Auf unsern großen Straßen hatten schon die Römer einen Nachrichtendienst von großer Vollkommenheit mit Signalstationen eingerichtet, der aber hauptsächlich militärischen Zwecken diente. Die Grafen und Herren der Erftgegend sowie die in unserem Kreise viel begüterten Klöster und Herrschaften hielten Boten und Kuriere. Die Stadt Köln richtete auch für unsere Gegend öffentlichen Botendienst ein, wie später das deutsche Reich durch die Grafen von Turn und Taxis, sogar mit Paketpost. Durch und für unsern Kreis war die alte Staatsstraße auch jetzt wieder der Hauptverkehrsweg nach dem Westen zur Kaiserstadt Aachen. Bergheim war von Köln aus die erste Posthalterei, wo die Pferde der Karriol- und Kurierpost gewechselt wurden, und noch 1840 hatte der dortige Posthalter 80 Pferde im Postdienste.
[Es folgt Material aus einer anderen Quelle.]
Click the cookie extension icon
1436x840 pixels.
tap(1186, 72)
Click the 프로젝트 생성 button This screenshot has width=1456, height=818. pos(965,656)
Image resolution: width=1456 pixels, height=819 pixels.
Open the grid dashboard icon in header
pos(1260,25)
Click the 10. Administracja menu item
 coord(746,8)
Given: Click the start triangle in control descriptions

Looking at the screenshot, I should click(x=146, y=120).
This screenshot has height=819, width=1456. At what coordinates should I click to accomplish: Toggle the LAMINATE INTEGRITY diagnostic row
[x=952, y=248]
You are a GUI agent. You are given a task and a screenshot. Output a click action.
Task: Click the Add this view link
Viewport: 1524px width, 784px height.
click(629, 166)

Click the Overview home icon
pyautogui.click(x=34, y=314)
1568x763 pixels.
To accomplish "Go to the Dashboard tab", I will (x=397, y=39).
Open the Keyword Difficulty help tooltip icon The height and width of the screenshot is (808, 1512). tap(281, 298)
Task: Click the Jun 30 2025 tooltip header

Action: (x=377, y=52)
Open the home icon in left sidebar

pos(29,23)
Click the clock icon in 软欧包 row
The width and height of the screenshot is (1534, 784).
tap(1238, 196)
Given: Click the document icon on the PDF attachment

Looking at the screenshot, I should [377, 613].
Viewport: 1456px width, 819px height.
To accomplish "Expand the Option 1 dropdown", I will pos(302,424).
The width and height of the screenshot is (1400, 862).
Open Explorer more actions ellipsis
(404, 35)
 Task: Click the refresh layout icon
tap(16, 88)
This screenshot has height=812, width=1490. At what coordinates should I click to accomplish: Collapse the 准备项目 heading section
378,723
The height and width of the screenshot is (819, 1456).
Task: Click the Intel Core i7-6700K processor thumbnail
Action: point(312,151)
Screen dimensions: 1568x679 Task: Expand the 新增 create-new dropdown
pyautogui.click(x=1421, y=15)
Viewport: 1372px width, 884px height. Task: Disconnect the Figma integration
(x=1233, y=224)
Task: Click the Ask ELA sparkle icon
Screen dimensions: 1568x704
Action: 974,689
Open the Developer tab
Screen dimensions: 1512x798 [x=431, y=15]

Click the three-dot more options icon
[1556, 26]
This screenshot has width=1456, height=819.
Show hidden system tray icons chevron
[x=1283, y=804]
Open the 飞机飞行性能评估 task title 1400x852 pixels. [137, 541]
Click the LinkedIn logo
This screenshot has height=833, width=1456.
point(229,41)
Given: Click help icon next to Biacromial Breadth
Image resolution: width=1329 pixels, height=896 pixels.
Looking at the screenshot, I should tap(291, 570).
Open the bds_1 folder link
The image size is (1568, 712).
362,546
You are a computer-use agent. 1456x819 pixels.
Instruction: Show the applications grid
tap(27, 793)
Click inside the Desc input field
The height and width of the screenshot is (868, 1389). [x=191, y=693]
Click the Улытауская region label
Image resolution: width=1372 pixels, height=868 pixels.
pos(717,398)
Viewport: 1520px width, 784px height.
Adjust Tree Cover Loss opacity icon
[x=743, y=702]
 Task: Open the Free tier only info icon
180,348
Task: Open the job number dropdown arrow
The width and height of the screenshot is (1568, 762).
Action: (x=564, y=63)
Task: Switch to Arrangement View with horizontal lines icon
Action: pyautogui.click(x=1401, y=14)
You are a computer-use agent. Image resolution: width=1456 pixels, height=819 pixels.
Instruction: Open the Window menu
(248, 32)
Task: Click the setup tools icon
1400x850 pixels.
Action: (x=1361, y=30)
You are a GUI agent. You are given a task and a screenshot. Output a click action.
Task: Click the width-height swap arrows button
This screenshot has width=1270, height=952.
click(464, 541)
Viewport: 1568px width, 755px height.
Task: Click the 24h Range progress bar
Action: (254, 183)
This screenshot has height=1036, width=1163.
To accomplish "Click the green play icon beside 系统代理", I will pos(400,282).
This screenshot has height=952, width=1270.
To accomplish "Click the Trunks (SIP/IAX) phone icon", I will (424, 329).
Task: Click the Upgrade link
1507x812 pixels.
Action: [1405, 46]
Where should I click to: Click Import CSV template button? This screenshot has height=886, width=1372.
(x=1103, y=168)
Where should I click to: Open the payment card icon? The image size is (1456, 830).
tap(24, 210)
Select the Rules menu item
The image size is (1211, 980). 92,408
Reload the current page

Auch nach Eröffnung des Eisenbahnbetriebs und nach Einrichtung der Bahnpost fuhr eine zeitlang noch täglich ein gelber, achtsitziger Pferde-Postwagen von Köln nach Jülich und zurück sowie von Bergheim nach Bedburg, Ameln und Horrem. Am 7. Mai 1897 fuhr die letzte Pferde-Postkutsche zum Bergheimer Tor hinaus gen Bedburg. Mit ihr schwand auch in unserm Kreise ein Stück idyllischer Verkehrsform der „guten“ alten Zeit.

Die Eisenbahn übernahm dann den Personenverkehr, während die Post ihre Briefsendungen und Pakete mit zu diesem Zwecke in fast allen Zügen mitfahrenden Bahnpostwagen beförderte, in denen Postbeamte den Dienst versehen. Hierdurch, sowie durch die Erfindung und Vervollkommnung der elektrischen Telegraphen und des Telephons, nahm der Nachrichtendienst einen ungeahnten Aufschwung. Seit dem Jahre 1924 fahren auch die gelben Wagen der Reichspost - der neuen Zeit entsprechend mit Motorenkraft und in neuem Tempo - durch die Lande, in unserm Kreise auf den Strecken: Köln - Bergheim - Elsdorf - Jülich; Köln - Stommeln - Bedburg - Caster; Elsdorf - Bergheim - Horrem - Türnich - Brüggen - Liblar; Elsdorf - Sindorf - Horrem; Elsdorf - Esch - Rödingen. Aber nicht nur auf dieses alte Gebiet der öffentlichen Personenbeförderung ist die Post zurückgekommen, sie hat auch als Reichsmonopol die Verwaltung und en Betrieb der drahtlosen Nachrichtenübermittlung, des Funkverkehrs - u.a. Unterhaltungs- und Wirtschaftsrundfunk, Presse- und Wetterdienst übernommen.

Im Jahre 1862 waren in unserem Kreise nur sechs sogenannte Postexpeditionen: Bergheim, Bedburg, Horrem, Kirchherten und Buir, von welchen aus einmal am Tage durch Boten die Bestellungen für sämtliche Ortschaften gemacht wurden. Heute befindet sich fast in jedem Orte ein Postamt, eine Postagentur oder Posthilfsstelle. Bergheim und Bedburg sind Postämter II. und Buir, Elsdorf, Harff, Horrem, Kerpen, Quadrath und Türnich Postämter III. Klasse.